Stored data:
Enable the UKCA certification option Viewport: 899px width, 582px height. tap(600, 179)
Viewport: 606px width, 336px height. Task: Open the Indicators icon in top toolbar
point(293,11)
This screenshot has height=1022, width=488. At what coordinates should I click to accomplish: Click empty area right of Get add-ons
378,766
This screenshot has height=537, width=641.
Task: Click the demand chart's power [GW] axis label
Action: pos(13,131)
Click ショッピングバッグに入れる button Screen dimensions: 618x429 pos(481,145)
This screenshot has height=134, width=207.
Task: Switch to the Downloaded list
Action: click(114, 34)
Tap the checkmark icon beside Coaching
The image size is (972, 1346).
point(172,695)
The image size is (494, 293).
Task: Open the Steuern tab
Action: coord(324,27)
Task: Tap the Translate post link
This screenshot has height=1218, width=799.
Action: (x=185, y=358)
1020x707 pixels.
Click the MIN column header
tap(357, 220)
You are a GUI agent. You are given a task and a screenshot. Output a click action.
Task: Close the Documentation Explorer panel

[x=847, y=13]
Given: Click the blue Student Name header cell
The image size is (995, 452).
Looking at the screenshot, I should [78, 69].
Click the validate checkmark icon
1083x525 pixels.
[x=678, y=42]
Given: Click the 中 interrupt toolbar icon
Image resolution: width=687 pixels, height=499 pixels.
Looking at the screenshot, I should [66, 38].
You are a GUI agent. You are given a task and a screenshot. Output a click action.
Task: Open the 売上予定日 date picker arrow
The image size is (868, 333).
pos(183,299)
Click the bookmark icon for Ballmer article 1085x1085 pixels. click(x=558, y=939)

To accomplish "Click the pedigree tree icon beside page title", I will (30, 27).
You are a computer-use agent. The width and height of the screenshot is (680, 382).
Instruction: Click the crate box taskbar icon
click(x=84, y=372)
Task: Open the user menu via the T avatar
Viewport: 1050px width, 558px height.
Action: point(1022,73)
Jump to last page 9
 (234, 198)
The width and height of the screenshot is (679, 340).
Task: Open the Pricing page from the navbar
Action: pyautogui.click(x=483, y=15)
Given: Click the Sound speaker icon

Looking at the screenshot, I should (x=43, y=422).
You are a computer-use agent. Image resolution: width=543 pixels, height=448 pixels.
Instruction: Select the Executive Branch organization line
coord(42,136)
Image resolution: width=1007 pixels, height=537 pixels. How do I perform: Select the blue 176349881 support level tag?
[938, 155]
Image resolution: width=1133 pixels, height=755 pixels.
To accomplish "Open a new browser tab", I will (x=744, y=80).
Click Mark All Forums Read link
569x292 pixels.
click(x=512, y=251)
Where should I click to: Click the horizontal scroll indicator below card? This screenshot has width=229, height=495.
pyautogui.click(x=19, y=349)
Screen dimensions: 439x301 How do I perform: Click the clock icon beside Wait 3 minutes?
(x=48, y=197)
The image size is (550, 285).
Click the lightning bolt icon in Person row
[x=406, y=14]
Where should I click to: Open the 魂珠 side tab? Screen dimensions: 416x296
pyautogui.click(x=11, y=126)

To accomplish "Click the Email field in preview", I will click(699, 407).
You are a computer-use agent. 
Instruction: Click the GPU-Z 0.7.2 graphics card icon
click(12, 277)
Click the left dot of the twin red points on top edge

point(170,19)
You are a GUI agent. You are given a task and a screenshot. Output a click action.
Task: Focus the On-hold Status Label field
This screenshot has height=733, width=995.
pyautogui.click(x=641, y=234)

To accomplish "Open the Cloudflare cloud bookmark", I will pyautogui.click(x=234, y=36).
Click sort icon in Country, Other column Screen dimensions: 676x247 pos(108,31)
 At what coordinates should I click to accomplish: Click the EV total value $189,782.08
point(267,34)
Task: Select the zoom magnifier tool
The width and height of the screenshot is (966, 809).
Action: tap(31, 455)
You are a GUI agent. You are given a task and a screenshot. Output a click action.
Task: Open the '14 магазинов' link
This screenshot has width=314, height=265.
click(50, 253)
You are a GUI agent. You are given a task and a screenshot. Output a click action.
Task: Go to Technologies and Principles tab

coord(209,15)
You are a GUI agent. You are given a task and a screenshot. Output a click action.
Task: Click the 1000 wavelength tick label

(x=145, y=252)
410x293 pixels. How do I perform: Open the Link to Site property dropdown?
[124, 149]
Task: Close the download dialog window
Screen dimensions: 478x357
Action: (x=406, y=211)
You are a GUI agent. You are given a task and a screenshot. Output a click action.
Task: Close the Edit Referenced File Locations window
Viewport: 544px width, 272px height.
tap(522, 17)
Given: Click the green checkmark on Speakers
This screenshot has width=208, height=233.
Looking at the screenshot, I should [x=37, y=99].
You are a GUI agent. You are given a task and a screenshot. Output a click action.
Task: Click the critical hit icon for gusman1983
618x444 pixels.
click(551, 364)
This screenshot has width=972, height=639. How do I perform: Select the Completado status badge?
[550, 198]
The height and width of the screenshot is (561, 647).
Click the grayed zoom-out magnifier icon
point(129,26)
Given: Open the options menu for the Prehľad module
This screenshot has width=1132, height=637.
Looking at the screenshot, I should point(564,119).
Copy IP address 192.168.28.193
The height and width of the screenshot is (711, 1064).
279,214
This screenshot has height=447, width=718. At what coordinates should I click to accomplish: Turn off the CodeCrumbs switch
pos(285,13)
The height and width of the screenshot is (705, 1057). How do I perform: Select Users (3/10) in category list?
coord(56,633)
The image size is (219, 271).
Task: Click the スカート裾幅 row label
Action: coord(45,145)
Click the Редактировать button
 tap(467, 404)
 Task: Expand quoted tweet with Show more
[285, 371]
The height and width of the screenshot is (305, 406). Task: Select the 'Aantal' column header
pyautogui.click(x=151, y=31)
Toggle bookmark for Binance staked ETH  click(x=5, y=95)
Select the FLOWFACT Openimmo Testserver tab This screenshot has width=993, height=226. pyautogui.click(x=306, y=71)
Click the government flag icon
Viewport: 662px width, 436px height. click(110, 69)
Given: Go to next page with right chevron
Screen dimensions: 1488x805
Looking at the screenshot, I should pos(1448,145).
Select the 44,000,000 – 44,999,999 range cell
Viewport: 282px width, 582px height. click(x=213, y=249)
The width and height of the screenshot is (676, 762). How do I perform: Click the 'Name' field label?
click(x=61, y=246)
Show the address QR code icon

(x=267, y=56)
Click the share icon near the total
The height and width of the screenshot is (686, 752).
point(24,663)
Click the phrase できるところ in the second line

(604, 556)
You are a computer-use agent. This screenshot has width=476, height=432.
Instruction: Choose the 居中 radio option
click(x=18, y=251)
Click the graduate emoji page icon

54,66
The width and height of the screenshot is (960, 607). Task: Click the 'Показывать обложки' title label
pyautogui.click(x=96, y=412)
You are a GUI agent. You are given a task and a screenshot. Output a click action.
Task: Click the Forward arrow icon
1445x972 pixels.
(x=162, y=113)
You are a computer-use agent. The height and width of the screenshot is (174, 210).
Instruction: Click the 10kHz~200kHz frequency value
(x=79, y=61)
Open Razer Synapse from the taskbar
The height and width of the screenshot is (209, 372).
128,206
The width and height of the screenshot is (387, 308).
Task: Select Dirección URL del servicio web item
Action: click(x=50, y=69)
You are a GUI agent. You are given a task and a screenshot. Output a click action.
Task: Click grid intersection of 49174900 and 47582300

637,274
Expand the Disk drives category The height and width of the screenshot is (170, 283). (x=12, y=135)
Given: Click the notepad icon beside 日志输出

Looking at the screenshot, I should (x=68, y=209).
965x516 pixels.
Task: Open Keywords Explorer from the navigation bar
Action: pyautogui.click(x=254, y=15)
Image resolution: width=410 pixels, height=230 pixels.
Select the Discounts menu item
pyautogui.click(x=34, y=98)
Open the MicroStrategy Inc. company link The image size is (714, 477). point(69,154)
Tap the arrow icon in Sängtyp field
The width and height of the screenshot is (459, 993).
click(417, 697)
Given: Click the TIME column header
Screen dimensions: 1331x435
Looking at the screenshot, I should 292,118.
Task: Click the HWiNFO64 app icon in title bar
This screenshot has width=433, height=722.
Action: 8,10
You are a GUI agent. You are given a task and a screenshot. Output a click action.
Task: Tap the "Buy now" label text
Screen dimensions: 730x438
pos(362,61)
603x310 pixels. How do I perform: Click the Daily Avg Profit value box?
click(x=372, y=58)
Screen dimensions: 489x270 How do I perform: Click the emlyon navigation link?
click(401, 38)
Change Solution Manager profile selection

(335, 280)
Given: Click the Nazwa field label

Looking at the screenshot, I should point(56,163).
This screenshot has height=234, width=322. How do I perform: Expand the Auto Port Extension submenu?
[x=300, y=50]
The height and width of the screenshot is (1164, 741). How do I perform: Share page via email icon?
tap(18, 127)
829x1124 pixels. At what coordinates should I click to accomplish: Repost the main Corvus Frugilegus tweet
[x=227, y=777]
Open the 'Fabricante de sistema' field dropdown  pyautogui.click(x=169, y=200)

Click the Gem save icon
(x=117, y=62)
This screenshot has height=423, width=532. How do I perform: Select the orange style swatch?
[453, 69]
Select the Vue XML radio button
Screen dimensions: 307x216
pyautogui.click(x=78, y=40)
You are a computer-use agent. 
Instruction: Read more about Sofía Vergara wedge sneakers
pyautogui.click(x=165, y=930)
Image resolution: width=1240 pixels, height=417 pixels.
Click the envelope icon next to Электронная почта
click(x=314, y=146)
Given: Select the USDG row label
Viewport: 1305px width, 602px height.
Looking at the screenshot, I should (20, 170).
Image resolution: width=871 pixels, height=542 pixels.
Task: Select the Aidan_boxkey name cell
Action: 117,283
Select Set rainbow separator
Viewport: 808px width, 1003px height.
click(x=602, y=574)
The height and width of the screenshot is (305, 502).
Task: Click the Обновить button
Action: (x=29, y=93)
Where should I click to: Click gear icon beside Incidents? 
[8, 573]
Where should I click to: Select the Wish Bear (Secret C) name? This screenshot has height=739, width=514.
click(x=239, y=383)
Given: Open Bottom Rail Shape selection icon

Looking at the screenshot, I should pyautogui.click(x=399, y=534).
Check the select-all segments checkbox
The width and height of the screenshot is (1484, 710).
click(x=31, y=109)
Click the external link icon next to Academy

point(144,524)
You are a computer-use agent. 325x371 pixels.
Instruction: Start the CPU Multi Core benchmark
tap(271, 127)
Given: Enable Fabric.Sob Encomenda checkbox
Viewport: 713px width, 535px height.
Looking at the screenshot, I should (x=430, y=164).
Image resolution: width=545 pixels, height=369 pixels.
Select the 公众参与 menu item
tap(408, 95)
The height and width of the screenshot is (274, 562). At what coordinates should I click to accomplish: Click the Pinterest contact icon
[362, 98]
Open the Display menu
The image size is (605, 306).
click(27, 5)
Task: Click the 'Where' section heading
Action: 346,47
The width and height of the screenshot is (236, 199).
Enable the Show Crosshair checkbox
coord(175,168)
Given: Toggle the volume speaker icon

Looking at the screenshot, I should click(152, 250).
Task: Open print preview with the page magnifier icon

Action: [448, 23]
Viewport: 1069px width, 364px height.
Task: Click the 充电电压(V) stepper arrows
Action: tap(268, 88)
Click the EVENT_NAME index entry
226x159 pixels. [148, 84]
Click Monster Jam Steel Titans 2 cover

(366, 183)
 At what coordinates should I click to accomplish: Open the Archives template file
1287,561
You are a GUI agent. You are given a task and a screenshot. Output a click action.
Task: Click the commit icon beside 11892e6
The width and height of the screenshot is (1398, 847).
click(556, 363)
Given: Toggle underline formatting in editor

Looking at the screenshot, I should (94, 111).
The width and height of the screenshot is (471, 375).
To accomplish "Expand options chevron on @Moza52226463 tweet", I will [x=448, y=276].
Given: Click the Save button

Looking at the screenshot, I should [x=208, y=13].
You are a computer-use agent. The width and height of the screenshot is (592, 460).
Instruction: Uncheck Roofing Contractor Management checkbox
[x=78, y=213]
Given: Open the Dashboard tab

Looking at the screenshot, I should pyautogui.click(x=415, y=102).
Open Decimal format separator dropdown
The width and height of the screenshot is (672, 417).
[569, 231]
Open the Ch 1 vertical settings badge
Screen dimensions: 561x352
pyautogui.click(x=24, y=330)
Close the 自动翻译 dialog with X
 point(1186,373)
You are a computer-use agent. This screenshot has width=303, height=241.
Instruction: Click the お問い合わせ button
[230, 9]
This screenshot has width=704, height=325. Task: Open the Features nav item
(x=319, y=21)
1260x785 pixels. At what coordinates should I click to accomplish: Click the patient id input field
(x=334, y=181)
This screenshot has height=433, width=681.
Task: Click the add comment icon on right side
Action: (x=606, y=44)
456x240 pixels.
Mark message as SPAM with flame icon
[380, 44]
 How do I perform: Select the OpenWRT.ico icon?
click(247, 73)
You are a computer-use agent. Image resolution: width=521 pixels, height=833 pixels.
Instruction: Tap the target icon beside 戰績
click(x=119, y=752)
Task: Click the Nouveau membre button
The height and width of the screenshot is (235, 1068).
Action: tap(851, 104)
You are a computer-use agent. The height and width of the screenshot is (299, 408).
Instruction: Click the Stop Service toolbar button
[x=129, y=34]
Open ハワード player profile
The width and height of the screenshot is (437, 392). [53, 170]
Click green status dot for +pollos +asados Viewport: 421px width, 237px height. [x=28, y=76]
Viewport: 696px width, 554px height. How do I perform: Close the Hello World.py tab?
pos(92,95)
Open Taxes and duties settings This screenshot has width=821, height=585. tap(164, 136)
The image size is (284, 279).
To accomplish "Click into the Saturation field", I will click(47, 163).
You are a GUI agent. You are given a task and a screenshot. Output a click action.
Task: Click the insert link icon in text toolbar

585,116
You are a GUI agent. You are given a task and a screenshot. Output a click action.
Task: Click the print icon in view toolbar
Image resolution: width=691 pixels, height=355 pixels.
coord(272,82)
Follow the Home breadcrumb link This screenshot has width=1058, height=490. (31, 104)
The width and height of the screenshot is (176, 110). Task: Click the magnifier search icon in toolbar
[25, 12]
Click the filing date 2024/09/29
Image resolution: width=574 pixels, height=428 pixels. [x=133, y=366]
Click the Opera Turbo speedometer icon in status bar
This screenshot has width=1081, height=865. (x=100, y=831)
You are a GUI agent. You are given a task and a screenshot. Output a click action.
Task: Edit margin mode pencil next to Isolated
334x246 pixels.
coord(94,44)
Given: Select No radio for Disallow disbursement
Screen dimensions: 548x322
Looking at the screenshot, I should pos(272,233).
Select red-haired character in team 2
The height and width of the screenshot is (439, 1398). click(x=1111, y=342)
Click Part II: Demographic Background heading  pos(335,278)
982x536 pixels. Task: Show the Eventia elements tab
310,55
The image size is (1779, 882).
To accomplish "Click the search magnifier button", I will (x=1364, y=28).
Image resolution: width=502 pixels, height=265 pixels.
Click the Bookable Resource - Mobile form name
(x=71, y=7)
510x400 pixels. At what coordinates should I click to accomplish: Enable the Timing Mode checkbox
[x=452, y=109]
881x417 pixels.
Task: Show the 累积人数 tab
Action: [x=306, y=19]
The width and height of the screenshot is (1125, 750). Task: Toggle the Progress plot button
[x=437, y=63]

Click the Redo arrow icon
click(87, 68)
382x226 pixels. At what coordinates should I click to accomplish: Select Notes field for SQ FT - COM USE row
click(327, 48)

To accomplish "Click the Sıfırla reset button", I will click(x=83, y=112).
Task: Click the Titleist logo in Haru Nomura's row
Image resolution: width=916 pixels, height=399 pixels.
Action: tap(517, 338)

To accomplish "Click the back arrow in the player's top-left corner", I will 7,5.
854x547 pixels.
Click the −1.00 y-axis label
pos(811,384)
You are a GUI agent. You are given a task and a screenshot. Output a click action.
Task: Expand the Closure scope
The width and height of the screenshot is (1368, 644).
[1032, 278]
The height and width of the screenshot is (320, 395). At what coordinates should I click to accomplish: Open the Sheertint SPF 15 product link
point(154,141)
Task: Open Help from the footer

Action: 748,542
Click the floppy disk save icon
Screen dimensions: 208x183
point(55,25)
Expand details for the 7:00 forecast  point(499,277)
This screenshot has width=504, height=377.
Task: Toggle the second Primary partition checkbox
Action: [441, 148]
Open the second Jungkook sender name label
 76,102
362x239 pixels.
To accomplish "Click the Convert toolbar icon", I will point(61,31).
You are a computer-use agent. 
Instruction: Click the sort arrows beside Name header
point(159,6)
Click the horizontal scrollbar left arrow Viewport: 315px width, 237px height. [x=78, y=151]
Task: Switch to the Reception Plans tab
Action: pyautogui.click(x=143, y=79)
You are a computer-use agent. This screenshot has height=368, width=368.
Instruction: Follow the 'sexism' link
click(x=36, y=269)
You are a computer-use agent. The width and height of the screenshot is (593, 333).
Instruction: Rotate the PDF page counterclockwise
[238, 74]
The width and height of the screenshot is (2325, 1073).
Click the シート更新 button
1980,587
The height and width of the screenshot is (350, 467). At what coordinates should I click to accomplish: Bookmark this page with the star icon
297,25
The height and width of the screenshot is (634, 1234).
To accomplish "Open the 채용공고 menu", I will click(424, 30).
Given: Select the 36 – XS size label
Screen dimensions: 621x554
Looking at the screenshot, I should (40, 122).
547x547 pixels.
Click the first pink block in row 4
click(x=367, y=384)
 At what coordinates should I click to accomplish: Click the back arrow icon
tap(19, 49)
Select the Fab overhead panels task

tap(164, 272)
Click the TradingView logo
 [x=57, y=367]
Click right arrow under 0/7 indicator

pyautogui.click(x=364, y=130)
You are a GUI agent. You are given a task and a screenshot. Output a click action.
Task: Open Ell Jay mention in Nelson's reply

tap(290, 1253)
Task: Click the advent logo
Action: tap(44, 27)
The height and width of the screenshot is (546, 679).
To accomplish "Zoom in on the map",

*TASK PROMPT*
The answer must be every line from the records above that contains the word "chevron", copied in full.

*YOUR SOLUTION*
Given: Go to next page with right chevron
To accomplish "Expand options chevron on @Moza52226463 tweet", I will [x=448, y=276].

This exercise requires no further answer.